# Prob mit mod_rewrite



## fischkrampf (9. April 2002)

Hi,

ich hab ein Problem mit dem Apache Plugin mod_rewrite. Ich habe auf Windows 2000 EasyPHP installiert, was soweit funkioniert. Nun möchte ich gerne die rewrite Funktionen benutzen. Das Plugin ist aber noch nicht installiert. Wie installiere ich das Plugin, sodass ich nur noch in einer .htaccess datei die Regeln für das Ersetzen festlegen muss???
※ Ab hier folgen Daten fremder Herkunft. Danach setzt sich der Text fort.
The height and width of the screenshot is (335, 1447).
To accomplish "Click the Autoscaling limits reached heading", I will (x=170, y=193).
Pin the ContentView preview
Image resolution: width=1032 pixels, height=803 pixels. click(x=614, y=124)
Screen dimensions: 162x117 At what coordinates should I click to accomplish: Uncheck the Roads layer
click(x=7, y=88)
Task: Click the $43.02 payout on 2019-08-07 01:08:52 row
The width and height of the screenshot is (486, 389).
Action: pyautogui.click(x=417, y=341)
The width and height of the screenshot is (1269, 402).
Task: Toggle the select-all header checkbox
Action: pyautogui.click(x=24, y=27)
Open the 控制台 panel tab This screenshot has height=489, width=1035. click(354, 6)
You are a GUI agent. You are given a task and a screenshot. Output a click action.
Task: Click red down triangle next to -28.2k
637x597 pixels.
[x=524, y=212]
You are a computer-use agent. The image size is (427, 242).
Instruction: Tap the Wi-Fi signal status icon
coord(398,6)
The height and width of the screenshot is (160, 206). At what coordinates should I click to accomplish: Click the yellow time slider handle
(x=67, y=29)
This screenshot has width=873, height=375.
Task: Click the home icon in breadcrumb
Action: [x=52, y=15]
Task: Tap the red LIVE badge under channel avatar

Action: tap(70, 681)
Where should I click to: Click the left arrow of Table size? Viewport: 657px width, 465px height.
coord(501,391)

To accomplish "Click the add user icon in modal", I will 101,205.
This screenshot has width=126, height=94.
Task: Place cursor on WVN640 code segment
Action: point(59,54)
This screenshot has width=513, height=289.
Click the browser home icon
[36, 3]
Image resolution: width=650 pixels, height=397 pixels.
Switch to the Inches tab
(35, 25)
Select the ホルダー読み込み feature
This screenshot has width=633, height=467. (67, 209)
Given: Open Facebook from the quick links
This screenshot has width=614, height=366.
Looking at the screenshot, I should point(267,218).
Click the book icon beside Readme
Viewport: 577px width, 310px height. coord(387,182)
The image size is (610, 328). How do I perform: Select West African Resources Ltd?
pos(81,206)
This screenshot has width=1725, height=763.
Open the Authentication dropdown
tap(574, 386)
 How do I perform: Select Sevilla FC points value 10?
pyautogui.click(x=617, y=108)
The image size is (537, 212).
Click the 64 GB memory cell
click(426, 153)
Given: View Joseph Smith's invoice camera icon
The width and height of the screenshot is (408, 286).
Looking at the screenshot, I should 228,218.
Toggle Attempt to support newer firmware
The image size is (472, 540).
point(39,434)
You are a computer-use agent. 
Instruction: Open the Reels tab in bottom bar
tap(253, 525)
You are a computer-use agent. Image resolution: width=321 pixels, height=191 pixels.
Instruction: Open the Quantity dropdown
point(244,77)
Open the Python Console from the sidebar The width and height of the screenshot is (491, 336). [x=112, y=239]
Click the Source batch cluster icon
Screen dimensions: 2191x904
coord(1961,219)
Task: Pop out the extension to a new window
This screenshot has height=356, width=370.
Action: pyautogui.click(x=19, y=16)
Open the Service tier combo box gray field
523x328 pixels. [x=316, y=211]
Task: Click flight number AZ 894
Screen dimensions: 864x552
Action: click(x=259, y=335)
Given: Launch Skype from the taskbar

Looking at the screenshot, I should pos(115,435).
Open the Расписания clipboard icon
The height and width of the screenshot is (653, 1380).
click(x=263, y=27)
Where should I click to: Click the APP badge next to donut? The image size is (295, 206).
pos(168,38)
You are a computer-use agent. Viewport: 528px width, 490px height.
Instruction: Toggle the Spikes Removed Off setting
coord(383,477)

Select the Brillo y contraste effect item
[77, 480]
Vielen Dank für eure Hilfe!!!

fischkrampf


----------



## Gottox (24. April 2003)

Kuck im apache ordner unter conf/httpd.conf da suchst du nach mod_rewrite
Wenn du eine Zeile von wegen LoadModule rewrite_module findest, einfach davor das #-Zeichen weg, speichern, Apache neustarten und schon müsste es funktionieren.


----------



## fischkrampf (24. April 2003)

Danke für die schnelle Antwort.
(Der Post is jetz ein Jahr alt)

Aber ich habe das Problem mittlerweile gelöst...  



Gruß 
fisch


----------



## Gottox (25. April 2003)

Bei solchen Fragen kuck ich eigentlich nie auf datum... Die werden normal schnell beantwortet...
Muss ich mir wohl angewöhnen immer nachzusehn...


----------



## ohio (29. April 2003)

schade das man keine signaturen kommentieren kann, ... ach ne, lieber doch net.


----------